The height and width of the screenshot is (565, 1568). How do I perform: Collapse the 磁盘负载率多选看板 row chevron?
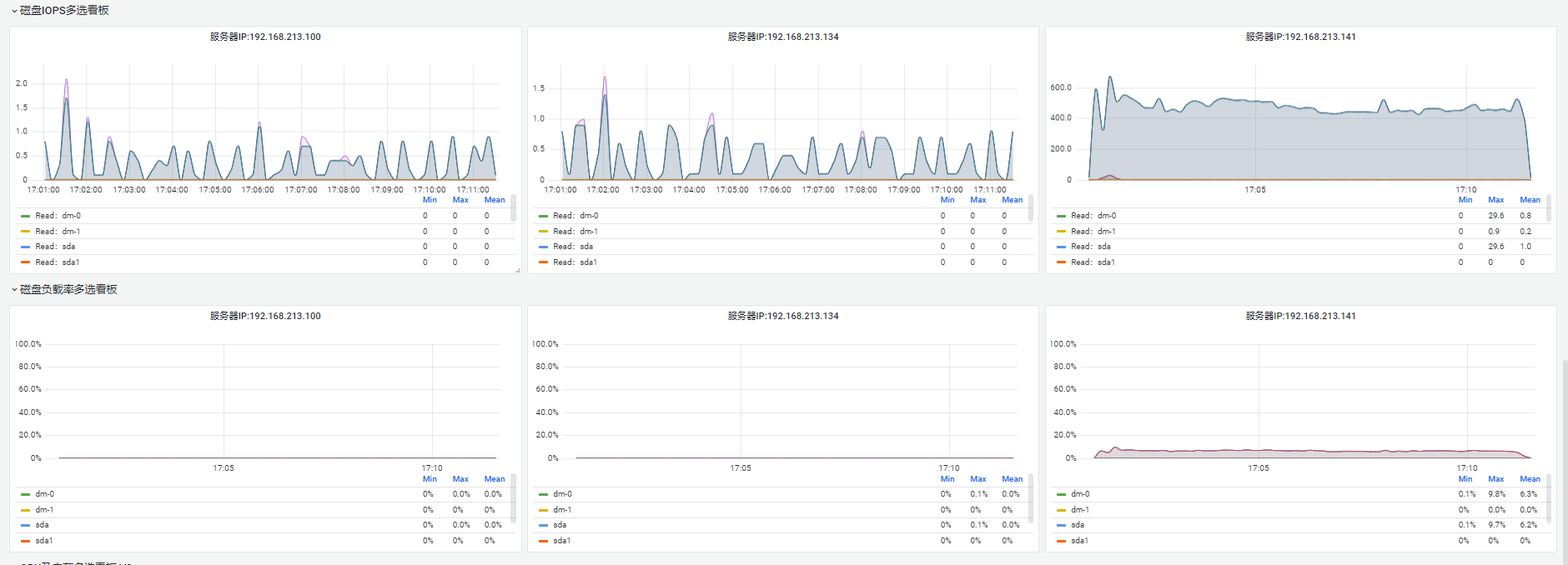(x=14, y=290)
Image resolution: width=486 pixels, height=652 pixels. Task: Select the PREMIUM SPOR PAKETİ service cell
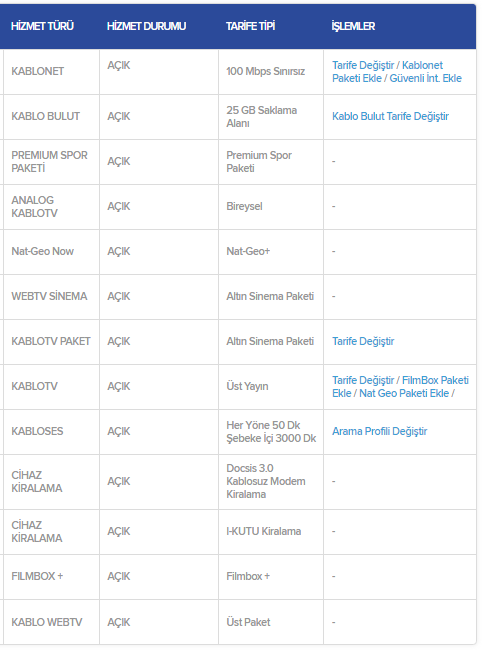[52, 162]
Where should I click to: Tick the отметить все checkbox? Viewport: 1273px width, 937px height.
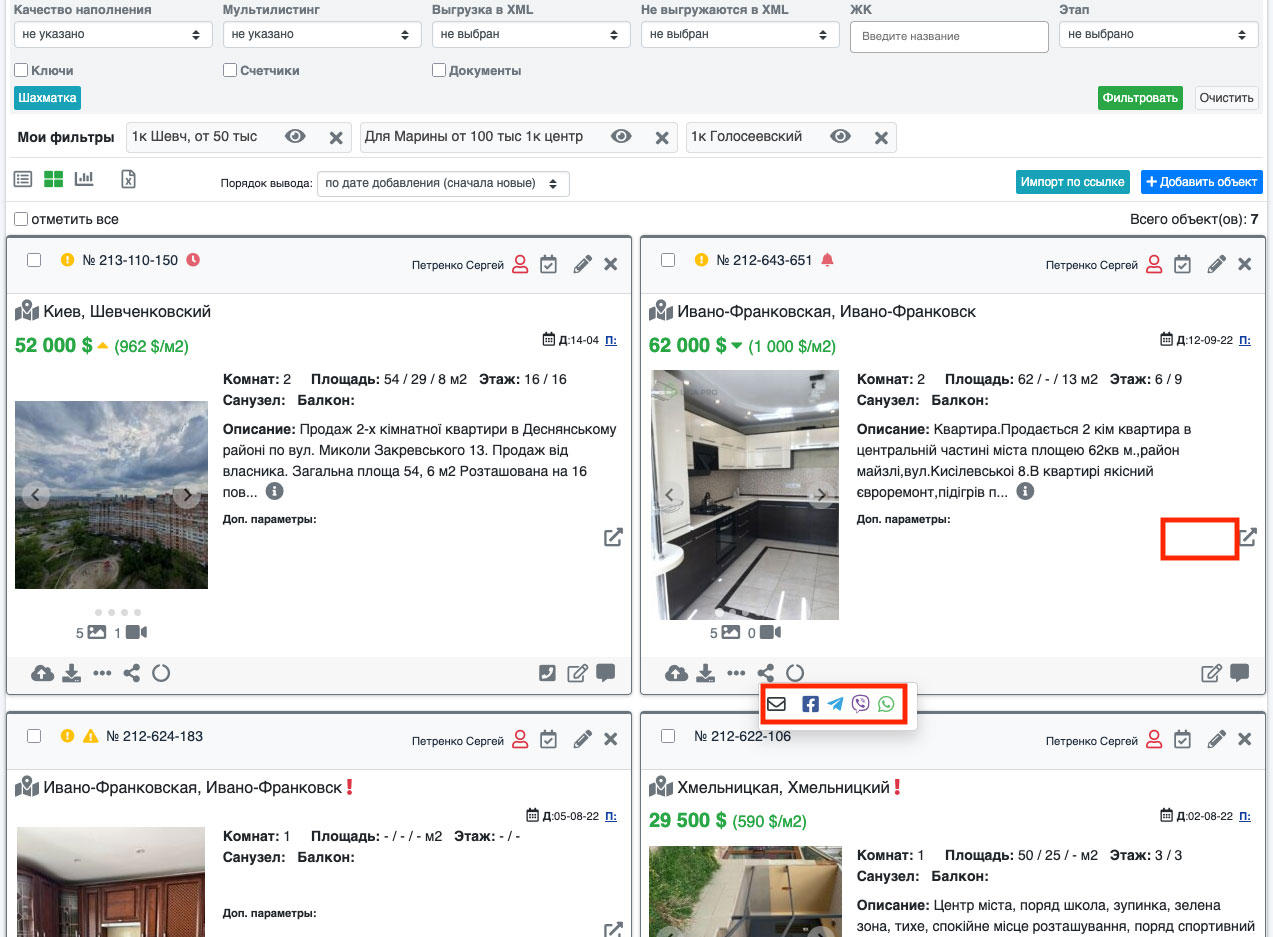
──────────
TASK OBJECTIVE: Would you set down, word for word, the lines running from the one that contains "Image resolution: width=486" to the last line of the material, omitting all pictures?

OUTPUT BELOW:
Image resolution: width=486 pixels, height=652 pixels. Task: Select the PREMIUM SPOR PAKETİ service cell
[52, 162]
Where should I click to: Tick the отметить все checkbox? Viewport: 1273px width, 937px height.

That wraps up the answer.